Der Vorschlag der Bischofskonferenz für das weitere Prozedere ist es, Raum zu schaffen für eine wirklich gründliche öffentliche Befassung mit den angesprochenen Grundsatzfragen. Wörtlich heißt es: "Möchte man dem Erkenntnis des VfGH fristgerecht entsprechen, so ist - aus rechtlicher Sicht - neben der Wiedereinführung des 'ultima ratio'-Grundsatzes für die Inanspruchnahme der Methoden medizinisch unterstützter Fortpflanzung nur folgendes notwendig: Entweder ein grundsätzliches Verbot der Fremdsamenspende oder bloß die Zulassung der Fremdsamenspende in vivo für Frauen in einer gleichgeschlechtlichen Partnerschaft."

Kein Recht auf Kinder

Leidtragende des beabsichtigten Gesetzes sind in den Augen der Bischöfe vor allem die Kinder, die zunehmend "zu einem Produkt der Fortpflanzungsindustrie und Mittel zum Zweck" würden. Es gebe kein Recht auf ein Kind, sondern vielmehr ein auch in der UN-Kinderrechtskonvention festgeschriebenes Recht des Kindes auf Vater und Mutter; der gesellschaftliche Nachdenkprozess müsse statt dem "Freiheitsrausch als oberste Handlungsmaxime" das Kindeswohl ins Zentrum rücken.
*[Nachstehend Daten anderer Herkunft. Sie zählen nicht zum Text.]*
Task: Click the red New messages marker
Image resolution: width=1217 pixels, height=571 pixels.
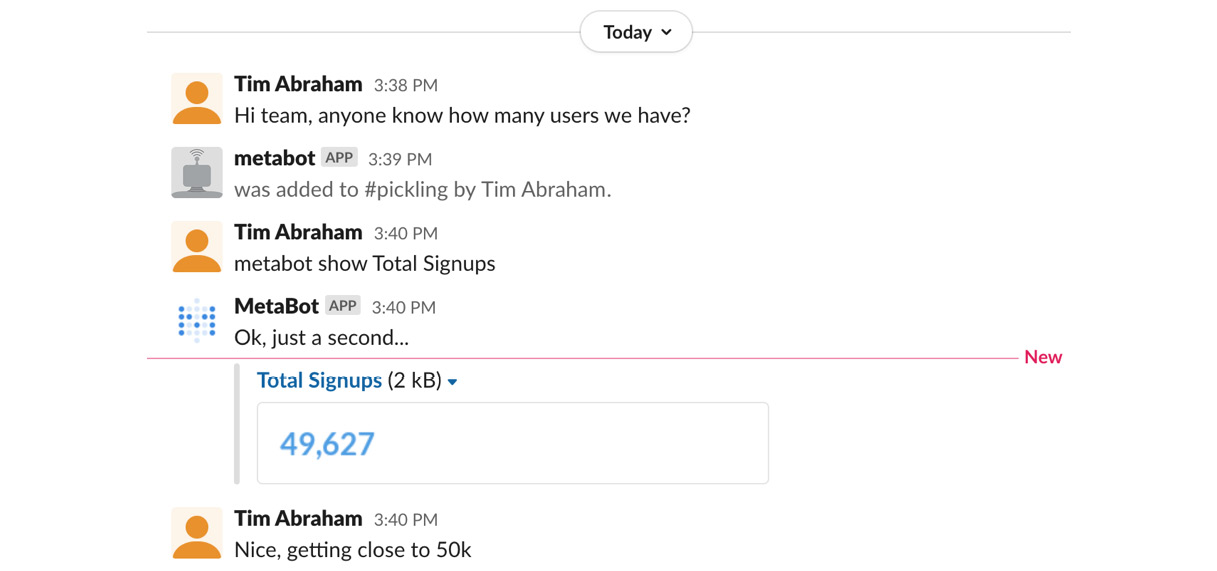Action: tap(1043, 357)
Positive Worte finden die Bischöfe am Gesetzesvorschlag lediglich für das Festhalten am Verbot der künstlichen Befruchtung für alleinstehende Personen: Angesichts der bekannten Mühen und Anstrengungen alleinstehender Frauen, die Unterstützung ihres Partners in Familie und Erziehung auszugleichen, scheine eine gezielte Herbeiführung dieser Situation "unverantwortlich".